Aquellos que argumentan que el comportamiento postelectoral de Trump equivale a un intento de golpe de Estado están interpretando mal la situación. La negativa de Trump a ceder no significa nada. Sus desafíos legales son frívolos y han sido rechazados por los tribunales. Él ha perdido.
Si bien muchos votantes republicanos les dicen a los encuestadores que la elección fue robada, casi ninguno de ellos ha salido a las calles o ha seguido las tácticas que uno esperaría de las personas que realmente creen que la democracia ha sido subvertida. No ha habido un levantamiento al estilo de Hong Kong. Los ataques de Trump a las instituciones estadounidenses son en gran medida una forma de arte de actuación política.
Es tentador decir que, no obstante, Trump ha dañado el sistema electoral estadounidense y, en general, la democracia constitucional estadounidense. La afirmación básica, repetida con extraordinaria frecuencia durante los últimos cuatro años, es que Trump ha subvertido ciertas «normas» que son cruciales para el funcionamiento de la democracia. Estas reglas no escritas garantizan que los dos partidos políticos principales cooperen, que se respete la voluntad del pueblo y que la política no degenere en violencia. Si un presidente desobedece o ataca estas normas, se desintegrarán, haciendo imposible la democracia.
Esta preocupación era ciertamente legítima. Pero, paradójicamente, los ataques de Trump a la democracia estadounidense parecen haberla fortalecido en lugar de debilitarla. Considere la elección. Los científicos políticos han lamentado durante décadas que muy pocos estadounidenses voten o se molesten en prestar atención a la política. Sin embargo, la participación electoral de este año como porcentaje de la población elegible fue la más alta desde 1900 . A pesar de las dificultades y limitaciones de la peor crisis de salud en un siglo, las personas donaron dinero a los candidatos, discutieron entre sí en línea y se organizaron a gran escala. A pesar de la teorización de la conspiración, la polarización y la persistente sensación de confusión, estos son signos de una democracia saludable.

## DATOS PROPORCIONADOS
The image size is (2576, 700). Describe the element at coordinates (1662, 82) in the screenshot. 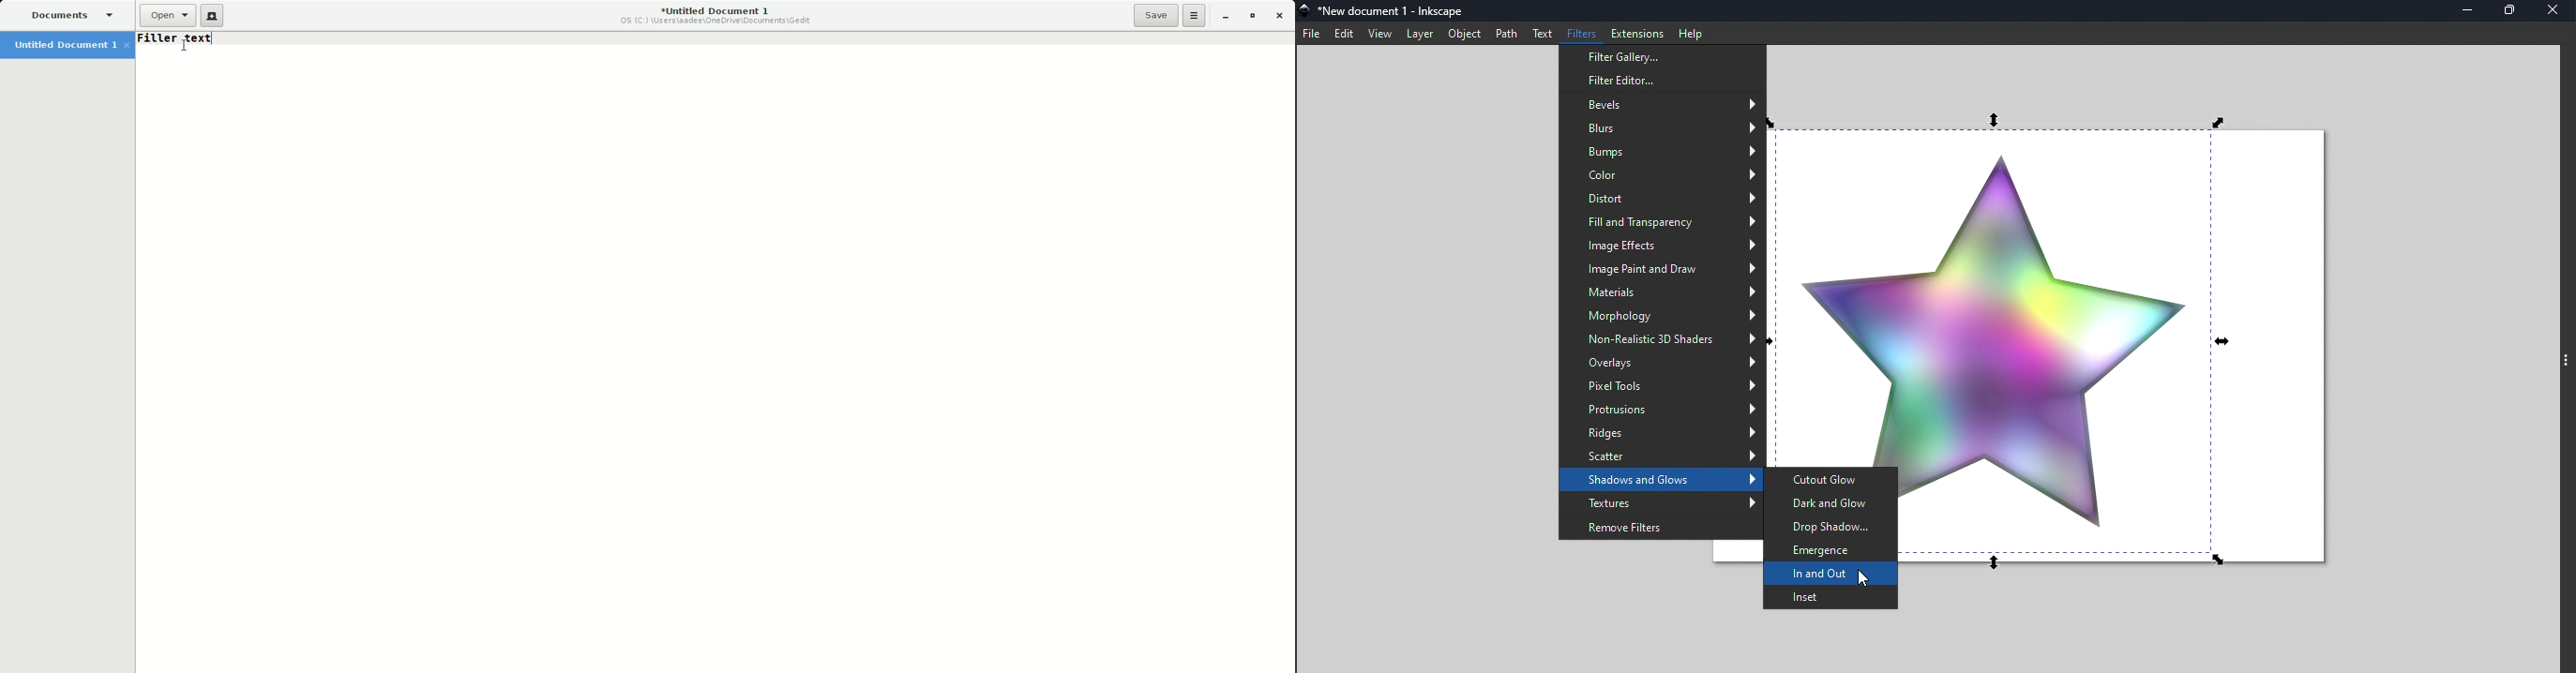

I see `Filter editor` at that location.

## ACCIONES REQUERIDAS
A. Responde a estas preguntas sobre el texto acerca de Trump y la democracia estadounidense:
(i) ¿Qué ha pasado con los desafíos legales de Trump?
(ii) ¿Qué tipo de levantamiento no ha habido?
(iii) ¿Desde qué año no se registraba una participación electoral tan alta como la de este año?
B. Reproduce el fragmento del texto acerca de Trump y la democracia estadounidense que comienza en «Es tentador decir» y termina en «imposible la democracia.».

## RESPUESTAS ESPERADAS
A.
(i) Son frívolos y los tribunales los han rechazado.
(ii) Un levantamiento al estilo de Hong Kong.
(iii) Desde 1900.

B.
Es tentador decir que, no obstante, Trump ha dañado el sistema electoral estadounidense y, en general, la democracia constitucional estadounidense. La afirmación básica, repetida con extraordinaria frecuencia durante los últimos cuatro años, es que Trump ha subvertido ciertas «normas» que son cruciales para el funcionamiento de la democracia. Estas reglas no escritas garantizan que los dos partidos políticos principales cooperen, que se respete la voluntad del pueblo y que la política no degenere en violencia. Si un presidente desobedece o ataca estas normas, se desintegrarán, haciendo imposible la democracia.